入門 考える技術・書く技術【スライド編】
山崎 康司
ダイヤモンド社

コンサルティングにおけるプレゼン資料(スライド)を例に挙げながら,プレゼン資料の良し悪しについて説明している本.
プレゼン資料作成における注意点を(1)短くまとめた原則,(2)原則の詳細を説明する文章という形式で説明している.
ここに書いてある内容は間違っていないので,研究室の学生に紹介して読んでもらおうかなと思う.2, 3章の内容は研究におけるプレゼンに対しても成立する内容.4章の導入部に関する説明は,スライドとして不適な例を使って説明をしている(むしろ奨励している)のでダメ.「読み手が既に理解している内容だから大量の文章を列挙しても問題ない」といった説明が書いてあるが,そのような内容を十何行にもわたる文章として1枚のスライドに掲載する必要性が理解できない.この章だけ,論理性を無視して著者のいけてないスライド作成術を正当化するへんてこな文章になっている.と思ったが,コンサルティング業界ではこの程度の意味不明なスライドはOKとされているのかもしれない.

読む価値はあるかなぁと思う一方で,以下の点がいけてない.
1. 章構成が変
紹介している原則が論理的に並んでいないので,系統立てて理解しにくい.
例えば,原則1-5の流れは以下のようになっている.
原則1 メッセージの展開を明確にする (スライド全体の構成について)
原則2 図表,グラフなどのビジュアルを活用する (各スライドの質向上について)
原則3 結論と次のアクションを強調する (プレゼン資料の最後)
原則4 導入部で背景を説明する (プレゼン資料の冒頭)
原則5 聴衆の反応を緻密に予測する (スライド全体・個々のスライドの両者について言える内容)
私が書いたかっこ書きの内容を見れば分かる通り,原則を思いつくままに書いたような印象を受ける.1章で「スライドは構成が大事だ」みたいなことを書いているものの,そもそも著者の論理的思考能力・文書作成能力が信用できない.

2. サンプルスライドの文章がダメ
サンプルとして提示されているスライド内の文章が,スライドに載せる文章として不適.
読者にとって理解しやすいように,あえて長めの文章を書いているのかもしれないが,文書形式で報告をする報告書に掲載するような文章が書いてある.典型的ないけてないスライドの例みたいになっており,やはり著者のスライド作成能力に疑問が生じてしまう.

3. 説明不足
著者が以前書いた(ひょっとしたら翻訳した)本で定義した謎の単語を説明もなく使っているため,理解が難しい説明がある.しかも超重要な説明に謎の単語を使うので,正直辛い.
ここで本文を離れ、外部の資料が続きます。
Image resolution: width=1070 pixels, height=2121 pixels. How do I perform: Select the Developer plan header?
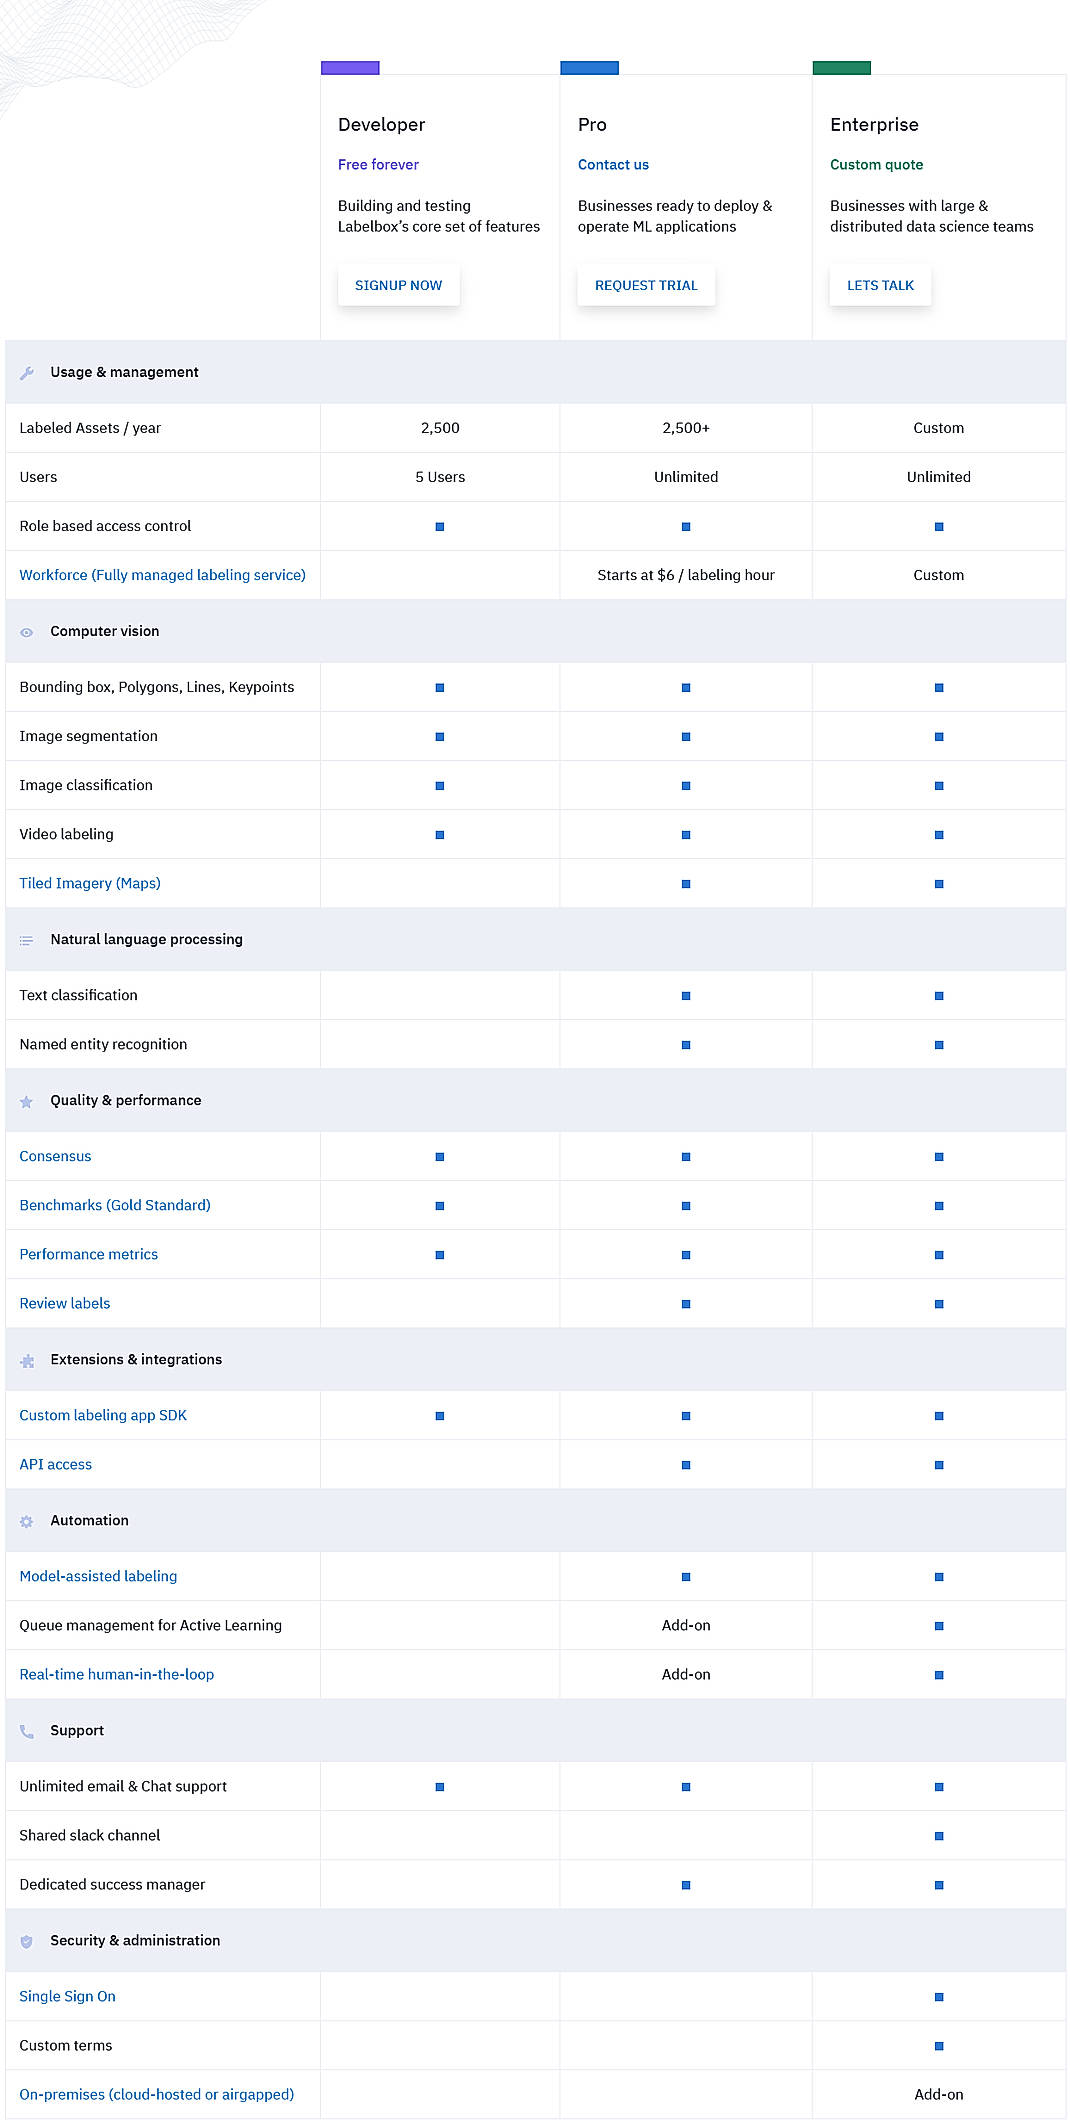coord(381,125)
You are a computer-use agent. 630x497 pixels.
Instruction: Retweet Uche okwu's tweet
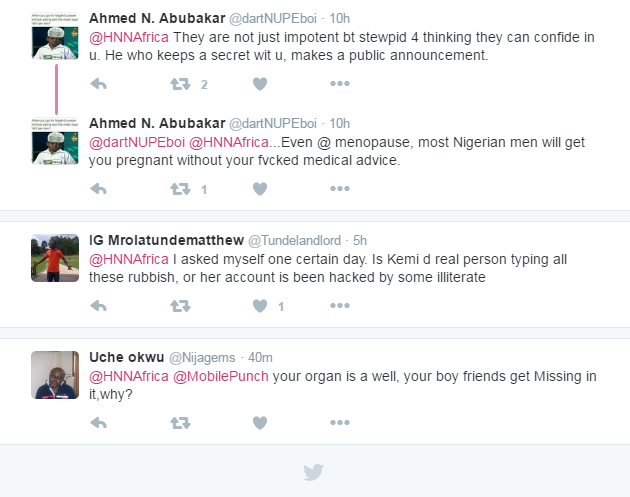[180, 423]
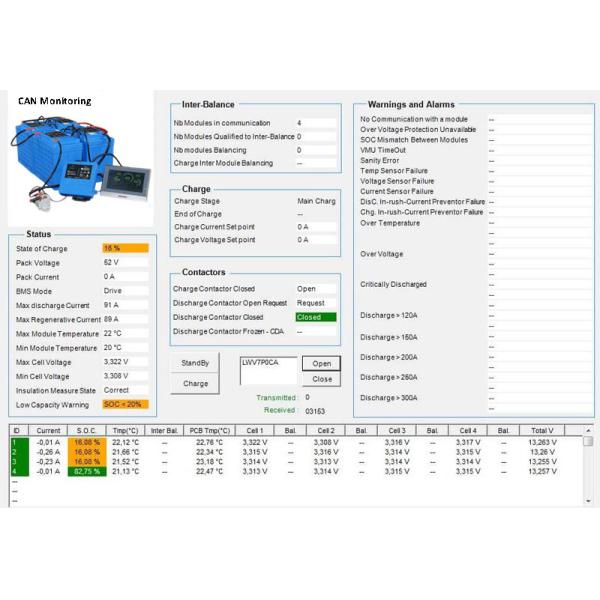Click the Close port button
The height and width of the screenshot is (600, 600).
pos(322,379)
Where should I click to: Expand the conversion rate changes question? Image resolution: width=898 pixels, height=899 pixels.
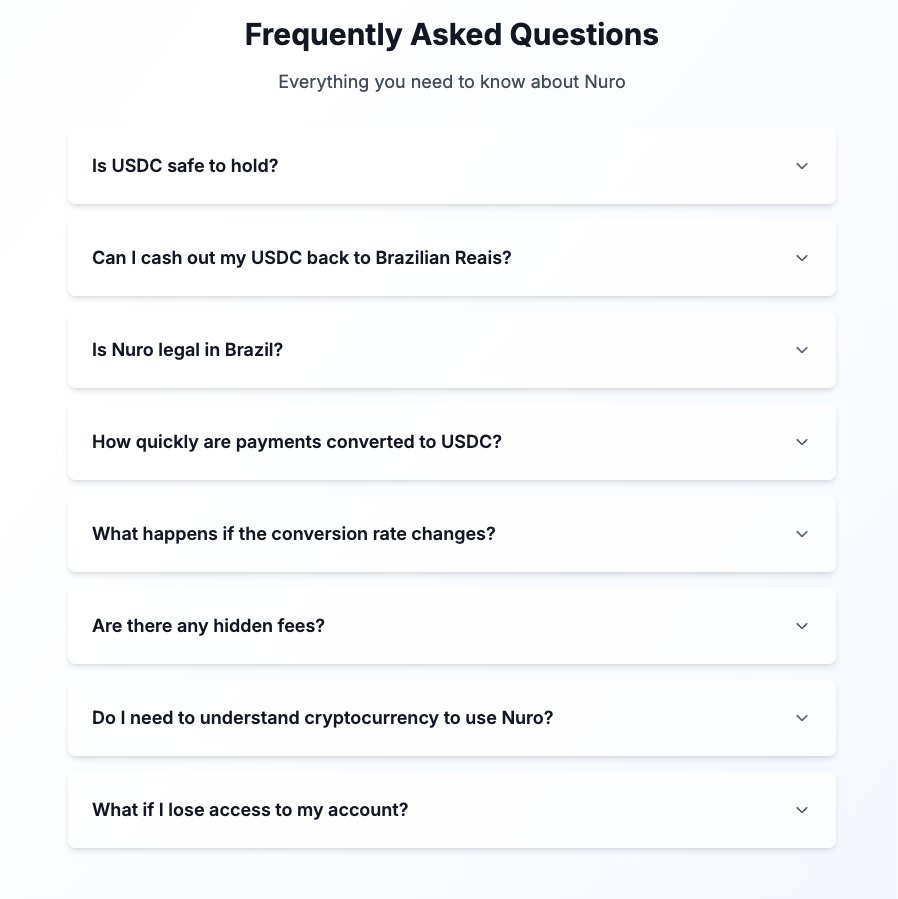[450, 534]
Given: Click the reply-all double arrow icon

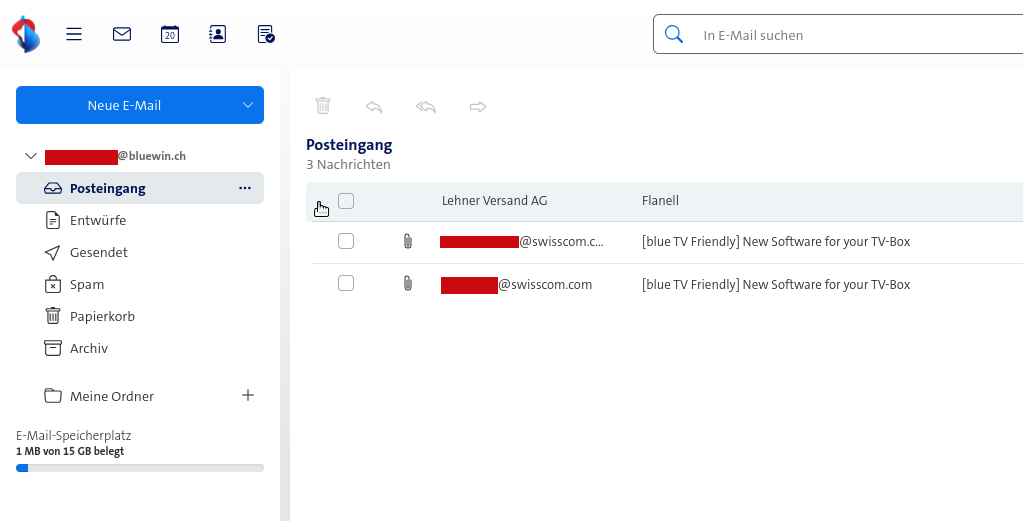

1章後半で「ピラミッド原則」なるキーワードを使って説明をするのだが,そもそもピラミッド・ピラミッド原則が定義されていない.そのため,スライド作成技術を学ぼうという初学者は全くもって理解できないだろう.実は巻末で説明されているのだが,本文中で言及されていないため,説明としてはイマイチ.

2章で出てくる「しりてが接続詞」や「ロジカル接続詞」も上記のピラミッド原則と同じ.意味わからん.

4. 変な日本語
プレゼンターをプレゼンテーターと書いたり,ところどころで変な日本語を使っている点も気になる.